Inizia l’era del ‘fair play’ finanziario
Non è solo l’Italia a scontare i perversi effetti del calcio-business. Michel Platini, uno che di calcio (giocato) se ne intende, ha da tempo lanciato un tentativo di controffensiva, che fa perno sull’idea del ‘fair play’ finanziario. Il tentativo è quello di porre un freno alla pericolosa tendenza all’indebitamento, che non riguarda solo le società italiane, ma anche i club calcistici di paesi, come l’Inghilterra e la Germania, in cui gli stadi sono pieni e gli introiti non vengono solo o prevalentemente dalle televisioni a pagamento.

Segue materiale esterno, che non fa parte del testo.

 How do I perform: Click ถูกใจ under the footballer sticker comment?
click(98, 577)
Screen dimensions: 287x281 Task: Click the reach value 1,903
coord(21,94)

Il piano predisposto dalla UEFA prevede una serie di tappe: dal 1º luglio del 2011 inizia il monitoraggio di tutte le operazioni finanziarie delle società calcistiche, che servirà da base per i controlli sui bilanci chiusi al 30 giugno del 2012. Nel periodo 2011-14 saranno quindi consentite ai club perdite in bilancio non superiori ai 45 milioni di euro, e le società che oltrepasseranno questa soglia dovranno subire le penalizzazioni decise dal gruppo di esperti della UEFA, rischiando così, nei casi più gravi, l’esclusione dalle competizioni internazionali (Champions ed Europa League). Nel triennio seguente, 2014-17, il tetto dell’indebitamento sarà ulteriormente abbassato a 30 milioni di euro, per arrivare quindi, nel 2017-18 a ristabilire il principio del pareggio di bilancio (con un margine di tolleranza di 5 milioni di euro). Si prefigura quindi un ‘percorso di guerra’ per i club più ‘spendaccioni’, che dovranno adeguarsi alle nuove regole, se non vorranno fare la fine della squadra spagnola del Maiorca, estromessa dalla Europa League edizione 2010-11 (a vantaggio del Villareal) perché sprovvista dei requisiti economici richiesti dalla Federazione internazionale.